Roberto Iurusimshi explains how to effectively combine non-modifiable strings.
Despite the fact that the code is written in Lua, the algorithm is suitable for other languages ​​in which the strings cannot be changed.
Prologue
In Lua, the “accumulation” of the resultant string (i.e., a cycle with a body of the form s = s..x) can be extremely resource-intensive. This note describes an efficient way to create a string piece by piece in Lua.
Problem
Suppose that you make a string in parts, for example, reading from a file line by line. A typical code might look like this:
Despite its innocent appearance, such Lua code can cause significant performance loss for large files: for example, it takes almost a minute to read a 350K file.
')
Often this is not a problem. For small lines, a similar cycle is normal. To read the entire file, you can use the "* all" option, which allows you to read the entire file. But sometimes there is no such simple solution. In this case, the only solution is a more efficient algorithm for this problem. Here we show it (algorithm, not the problem).
Decision
The heart of the algorithm is the stack, which stores large lines at the bottom, and small lines come from above. The main invariant of such a stack is similar to the popular (among programmers) “Hanoi Tower”: a line in the stack cannot be on top of a shorter one. When a new line is placed on top of a shorter one, then (and only then) the algorithm merges them together. Combining lines creates a large line that may be larger than its neighbor from the bottom floor. If this happens, the resulting string and the neighbor from the bottom are also merged. These joins go down the stack until the loop reaches a larger line or bottom of the stack.
function newBuffer () return {n=0}
To get the final result, we just need to combine all the lines from top to bottom:
function toString (stack) for i=stack.n-1, 1, -1 do stack[i] = stack[i]..tremove(stack) end return stack[1] end
Using our new data structure, we can rewrite the program as follows:
local s = newBuffer() while 1 do local line = read() if line == nil then break end addString(s, line.."\n") end s = toString(s)
This program reduced the time to read a 350K file from 40 seconds to 0.5 seconds. The read call "* all" is still faster, doing the same in 0.02 seconds).
Explanation
To understand what happens when we use the naive approach, suppose that we are in the middle of the reading process; buff already contains a 50KB string and each 20 byte row. After concatenation operation
buff = buff..line.."\n"
The buff variable already contains 50020 bytes, and the old line has become garbage. After two iterations of the loop, the buff already contains 50040 bytes, and already two lines form more than 100Kb of garbage. Thus, Lua decides, quite correctly, that it is time to start the garbage collector, and frees these 100Kb. The problem is that this happens every two iterations, and Lua will start the garbage collector two thousand times before the loop ends. And even with all these actions, memory consumption will be three times larger than the file size. And even worse, each concatenation must copy the contents of the entire line (50Kb and more) into a new line.

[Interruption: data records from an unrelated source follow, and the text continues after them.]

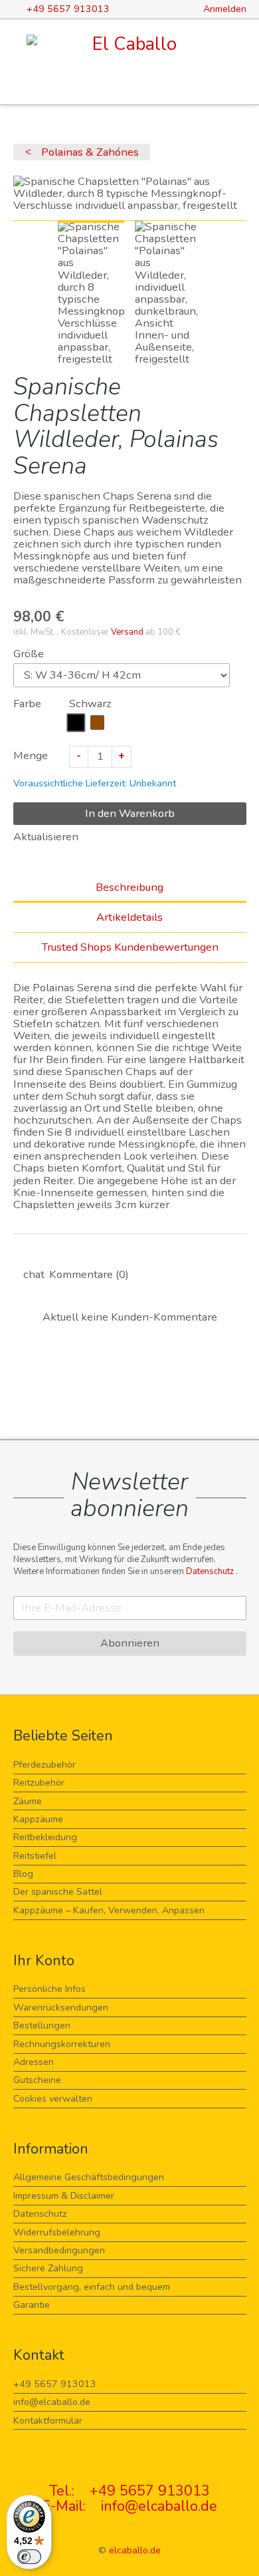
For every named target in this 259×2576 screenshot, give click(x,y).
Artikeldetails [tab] (129, 917)
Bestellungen (41, 2025)
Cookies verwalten (52, 2098)
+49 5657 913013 (54, 2384)
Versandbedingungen (59, 2250)
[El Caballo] (129, 44)
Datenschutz (211, 1571)
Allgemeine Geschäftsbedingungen (88, 2177)
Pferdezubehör (44, 1764)
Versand (127, 632)
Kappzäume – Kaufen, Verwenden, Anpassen (109, 1910)
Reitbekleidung (45, 1837)
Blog (23, 1873)
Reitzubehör (38, 1782)
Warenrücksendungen (60, 2007)
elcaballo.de (135, 2550)
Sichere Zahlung (48, 2268)
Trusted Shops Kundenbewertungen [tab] (129, 947)
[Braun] (97, 722)
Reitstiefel (34, 1856)
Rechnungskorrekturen (61, 2044)
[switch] (29, 2556)
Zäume (27, 1801)
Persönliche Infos (49, 1989)
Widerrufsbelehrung (56, 2232)
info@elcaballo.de (51, 2402)
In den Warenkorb (130, 813)
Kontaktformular (47, 2420)
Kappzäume (38, 1819)
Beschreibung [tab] (129, 887)
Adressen (33, 2062)
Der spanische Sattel (57, 1891)
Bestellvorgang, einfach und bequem (91, 2287)
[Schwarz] (76, 723)
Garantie (31, 2305)
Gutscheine (37, 2080)
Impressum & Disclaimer (63, 2195)
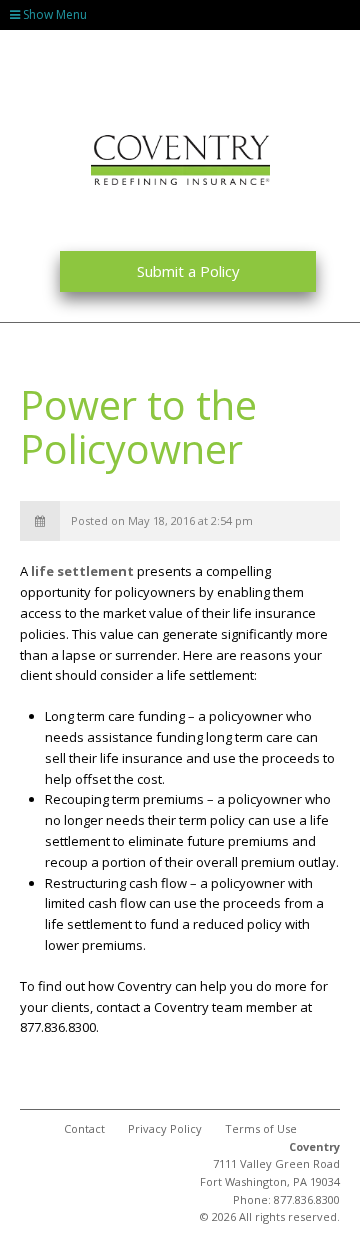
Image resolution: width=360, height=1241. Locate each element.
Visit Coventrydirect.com (148, 44)
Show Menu (53, 14)
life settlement (82, 571)
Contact (84, 1128)
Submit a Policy (188, 271)
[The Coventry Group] (180, 160)
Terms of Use (261, 1128)
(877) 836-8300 (318, 44)
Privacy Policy (165, 1128)
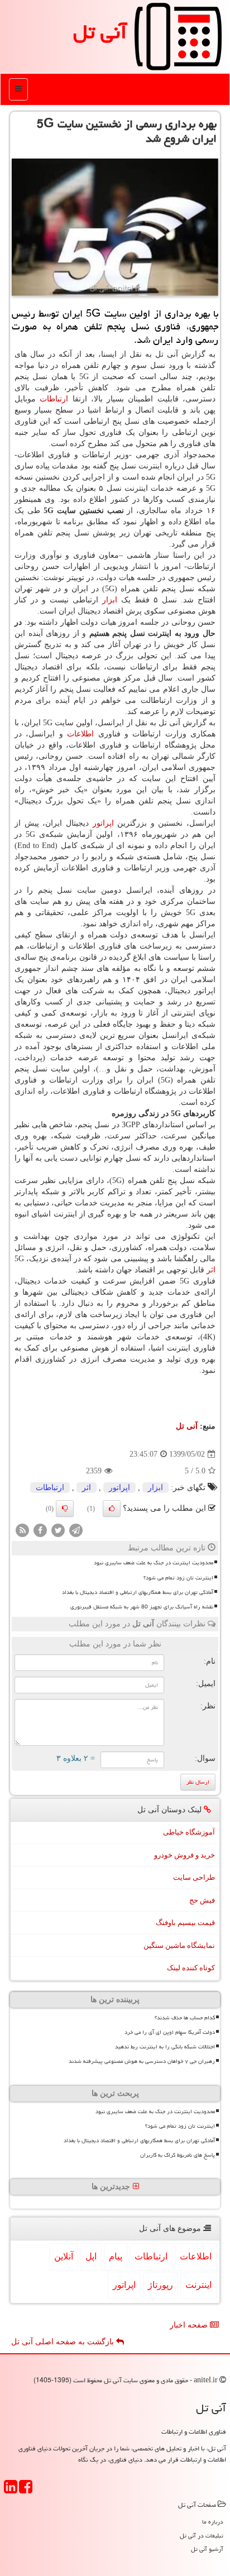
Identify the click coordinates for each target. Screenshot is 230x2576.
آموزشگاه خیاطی (189, 1832)
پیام (115, 2256)
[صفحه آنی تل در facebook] (25, 2490)
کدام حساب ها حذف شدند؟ (185, 2017)
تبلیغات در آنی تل (201, 2535)
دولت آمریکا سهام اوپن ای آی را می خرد (169, 2032)
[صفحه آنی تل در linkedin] (10, 2490)
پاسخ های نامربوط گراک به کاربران (177, 2155)
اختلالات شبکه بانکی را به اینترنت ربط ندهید (165, 2046)
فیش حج (202, 1900)
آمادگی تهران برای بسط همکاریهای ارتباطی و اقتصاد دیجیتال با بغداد (137, 1592)
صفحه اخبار (190, 2325)
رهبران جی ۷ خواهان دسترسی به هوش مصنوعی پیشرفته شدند (142, 2061)
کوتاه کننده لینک (191, 1968)
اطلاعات (80, 734)
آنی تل (100, 31)
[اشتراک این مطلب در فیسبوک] (40, 1530)
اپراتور (103, 823)
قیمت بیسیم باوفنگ (185, 1922)
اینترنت (198, 2285)
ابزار (109, 600)
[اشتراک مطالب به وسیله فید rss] (22, 1530)
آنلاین (63, 2256)
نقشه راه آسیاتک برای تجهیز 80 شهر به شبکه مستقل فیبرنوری (141, 1606)
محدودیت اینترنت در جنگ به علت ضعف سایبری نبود (153, 1562)
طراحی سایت (194, 1877)
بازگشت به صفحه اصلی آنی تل (63, 2342)
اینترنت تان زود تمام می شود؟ (178, 1577)
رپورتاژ (160, 2285)
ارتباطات (54, 399)
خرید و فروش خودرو (184, 1855)
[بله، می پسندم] (112, 1508)
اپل (91, 2256)
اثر (211, 1270)
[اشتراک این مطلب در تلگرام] (76, 1530)
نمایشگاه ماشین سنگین (179, 1945)
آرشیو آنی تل (207, 2549)
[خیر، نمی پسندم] (65, 1508)
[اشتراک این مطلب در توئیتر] (58, 1530)
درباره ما (212, 2521)
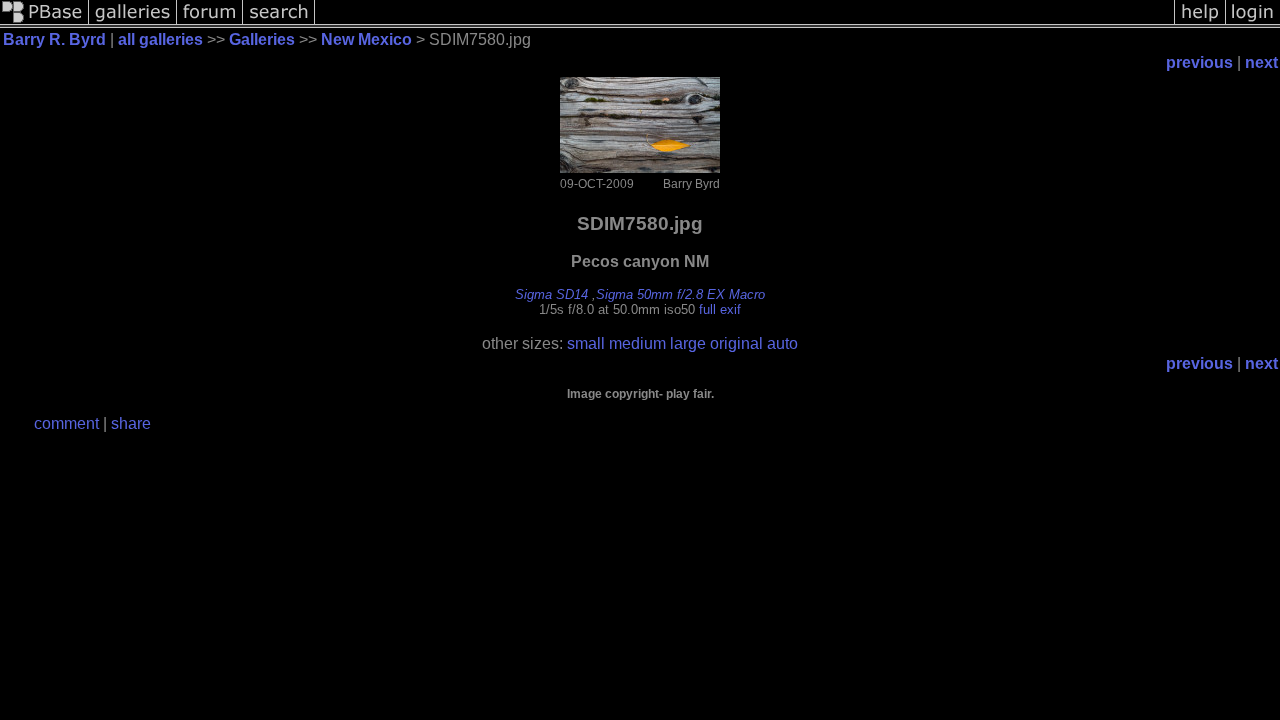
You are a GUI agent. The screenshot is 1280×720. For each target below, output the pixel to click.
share (131, 423)
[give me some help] (1200, 22)
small (586, 343)
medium (637, 343)
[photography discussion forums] (210, 22)
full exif (720, 309)
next (1261, 62)
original (736, 343)
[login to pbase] (1253, 22)
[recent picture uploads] (133, 22)
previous (1199, 62)
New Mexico (366, 39)
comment (66, 423)
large (688, 343)
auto (782, 343)
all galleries (160, 39)
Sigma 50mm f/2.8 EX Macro (680, 294)
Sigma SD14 (551, 294)
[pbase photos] (44, 22)
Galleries (262, 39)
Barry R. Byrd (54, 39)
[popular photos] (744, 22)
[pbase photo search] (279, 22)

This problem is not only Lua: other languages ​​with a real garbage collector, and where the lines of non-modifiable objects behave also (the most famous of which is Java).
Our initial cycle used a “linear” approach to the problem, combining small lines one after another into a variable – accumulator. A new algorithm avoids this using a binary approach. It combines many small lines with each other, and sometimes combines the resulting large line with other large lines.
PS
Examples are given on a fairly old version of Lua, and I (Xitsa) did not change them, since the meaning of the algorithm is clear enough.